Task goal -> With nothing left out, repeat every entry exactly.

Material provided ->

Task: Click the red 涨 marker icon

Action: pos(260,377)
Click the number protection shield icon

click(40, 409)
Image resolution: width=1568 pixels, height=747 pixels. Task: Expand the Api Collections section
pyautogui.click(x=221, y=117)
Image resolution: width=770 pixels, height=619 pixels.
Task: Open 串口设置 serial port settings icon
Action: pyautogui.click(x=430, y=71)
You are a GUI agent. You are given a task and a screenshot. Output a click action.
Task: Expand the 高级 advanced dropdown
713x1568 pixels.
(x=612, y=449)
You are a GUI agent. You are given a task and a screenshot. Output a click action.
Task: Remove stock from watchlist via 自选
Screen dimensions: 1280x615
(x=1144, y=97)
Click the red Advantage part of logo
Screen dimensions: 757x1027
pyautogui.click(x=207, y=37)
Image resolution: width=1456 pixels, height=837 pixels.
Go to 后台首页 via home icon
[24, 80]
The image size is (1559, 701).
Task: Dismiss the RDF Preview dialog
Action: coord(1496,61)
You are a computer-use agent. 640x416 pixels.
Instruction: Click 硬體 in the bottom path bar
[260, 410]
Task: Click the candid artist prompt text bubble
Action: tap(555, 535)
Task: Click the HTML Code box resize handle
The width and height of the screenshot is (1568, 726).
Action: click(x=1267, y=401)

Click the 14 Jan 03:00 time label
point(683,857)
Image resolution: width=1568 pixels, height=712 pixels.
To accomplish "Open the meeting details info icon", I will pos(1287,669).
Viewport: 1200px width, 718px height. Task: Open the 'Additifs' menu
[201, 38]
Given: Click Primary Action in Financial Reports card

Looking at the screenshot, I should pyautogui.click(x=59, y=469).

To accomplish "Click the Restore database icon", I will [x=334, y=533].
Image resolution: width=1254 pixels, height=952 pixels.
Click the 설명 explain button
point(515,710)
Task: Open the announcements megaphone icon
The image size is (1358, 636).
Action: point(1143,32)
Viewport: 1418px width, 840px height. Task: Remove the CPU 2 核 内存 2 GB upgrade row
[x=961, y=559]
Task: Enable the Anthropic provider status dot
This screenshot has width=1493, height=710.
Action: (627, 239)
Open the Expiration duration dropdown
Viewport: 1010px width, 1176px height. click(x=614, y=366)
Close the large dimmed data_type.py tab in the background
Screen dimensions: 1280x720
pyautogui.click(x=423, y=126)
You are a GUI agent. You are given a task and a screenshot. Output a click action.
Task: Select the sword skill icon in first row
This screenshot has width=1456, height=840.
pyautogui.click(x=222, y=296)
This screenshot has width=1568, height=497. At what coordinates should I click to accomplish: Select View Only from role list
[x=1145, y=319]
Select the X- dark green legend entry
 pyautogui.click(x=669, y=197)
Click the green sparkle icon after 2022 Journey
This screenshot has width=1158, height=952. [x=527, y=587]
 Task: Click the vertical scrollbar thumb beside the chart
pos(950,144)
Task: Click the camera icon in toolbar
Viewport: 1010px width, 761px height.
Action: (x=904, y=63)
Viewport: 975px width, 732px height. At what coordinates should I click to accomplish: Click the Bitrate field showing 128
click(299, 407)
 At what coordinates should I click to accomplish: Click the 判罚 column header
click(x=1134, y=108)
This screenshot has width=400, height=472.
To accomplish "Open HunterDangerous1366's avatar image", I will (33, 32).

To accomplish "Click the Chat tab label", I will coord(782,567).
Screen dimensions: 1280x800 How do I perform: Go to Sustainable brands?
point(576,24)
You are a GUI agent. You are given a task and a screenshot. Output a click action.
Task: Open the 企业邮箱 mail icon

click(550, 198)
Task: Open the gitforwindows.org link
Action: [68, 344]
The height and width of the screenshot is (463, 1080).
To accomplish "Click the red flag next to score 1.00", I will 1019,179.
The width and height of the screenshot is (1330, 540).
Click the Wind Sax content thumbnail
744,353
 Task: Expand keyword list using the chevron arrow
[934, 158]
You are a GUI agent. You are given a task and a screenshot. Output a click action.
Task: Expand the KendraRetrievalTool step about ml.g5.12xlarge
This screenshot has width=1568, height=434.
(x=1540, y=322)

Task response ->
Task: Click the red 涨 marker icon

Action: pos(260,377)
Click the number protection shield icon

click(40, 409)
Image resolution: width=1568 pixels, height=747 pixels. Task: Expand the Api Collections section
pyautogui.click(x=221, y=117)
Image resolution: width=770 pixels, height=619 pixels.
Task: Open 串口设置 serial port settings icon
Action: pyautogui.click(x=430, y=71)
You are a GUI agent. You are given a task and a screenshot. Output a click action.
Task: Expand the 高级 advanced dropdown
713x1568 pixels.
(x=612, y=449)
You are a GUI agent. You are given a task and a screenshot. Output a click action.
Task: Remove stock from watchlist via 自选
Screen dimensions: 1280x615
(x=1144, y=97)
Click the red Advantage part of logo
Screen dimensions: 757x1027
pyautogui.click(x=207, y=37)
Image resolution: width=1456 pixels, height=837 pixels.
Go to 后台首页 via home icon
[24, 80]
The image size is (1559, 701).
Task: Dismiss the RDF Preview dialog
Action: coord(1496,61)
You are a computer-use agent. 640x416 pixels.
Instruction: Click 硬體 in the bottom path bar
[260, 410]
Task: Click the candid artist prompt text bubble
Action: tap(555, 535)
Task: Click the HTML Code box resize handle
The width and height of the screenshot is (1568, 726).
Action: click(x=1267, y=401)

Click the 14 Jan 03:00 time label
point(683,857)
Image resolution: width=1568 pixels, height=712 pixels.
To accomplish "Open the meeting details info icon", I will pos(1287,669).
Viewport: 1200px width, 718px height. Task: Open the 'Additifs' menu
[201, 38]
Given: Click Primary Action in Financial Reports card

Looking at the screenshot, I should pyautogui.click(x=59, y=469).

To accomplish "Click the Restore database icon", I will [x=334, y=533].
Image resolution: width=1254 pixels, height=952 pixels.
Click the 설명 explain button
point(515,710)
Task: Open the announcements megaphone icon
The image size is (1358, 636).
Action: point(1143,32)
Viewport: 1418px width, 840px height. Task: Remove the CPU 2 核 内存 2 GB upgrade row
[x=961, y=559]
Task: Enable the Anthropic provider status dot
This screenshot has width=1493, height=710.
Action: (627, 239)
Open the Expiration duration dropdown
Viewport: 1010px width, 1176px height. click(x=614, y=366)
Close the large dimmed data_type.py tab in the background
Screen dimensions: 1280x720
pyautogui.click(x=423, y=126)
You are a GUI agent. You are given a task and a screenshot. Output a click action.
Task: Select the sword skill icon in first row
This screenshot has width=1456, height=840.
pyautogui.click(x=222, y=296)
This screenshot has width=1568, height=497. At what coordinates should I click to accomplish: Select View Only from role list
[x=1145, y=319]
Select the X- dark green legend entry
 pyautogui.click(x=669, y=197)
Click the green sparkle icon after 2022 Journey
This screenshot has width=1158, height=952. [x=527, y=587]
 Task: Click the vertical scrollbar thumb beside the chart
pos(950,144)
Task: Click the camera icon in toolbar
Viewport: 1010px width, 761px height.
Action: (x=904, y=63)
Viewport: 975px width, 732px height. At what coordinates should I click to accomplish: Click the Bitrate field showing 128
click(299, 407)
 At what coordinates should I click to accomplish: Click the 判罚 column header
click(x=1134, y=108)
This screenshot has width=400, height=472.
To accomplish "Open HunterDangerous1366's avatar image", I will (33, 32).

To accomplish "Click the Chat tab label", I will coord(782,567).
Screen dimensions: 1280x800 How do I perform: Go to Sustainable brands?
point(576,24)
You are a GUI agent. You are given a task and a screenshot. Output a click action.
Task: Open the 企业邮箱 mail icon

click(550, 198)
Task: Open the gitforwindows.org link
Action: [68, 344]
The height and width of the screenshot is (463, 1080).
To accomplish "Click the red flag next to score 1.00", I will 1019,179.
The width and height of the screenshot is (1330, 540).
Click the Wind Sax content thumbnail
744,353
 Task: Expand keyword list using the chevron arrow
[934, 158]
You are a GUI agent. You are given a task and a screenshot. Output a click action.
Task: Expand the KendraRetrievalTool step about ml.g5.12xlarge
This screenshot has width=1568, height=434.
(x=1540, y=322)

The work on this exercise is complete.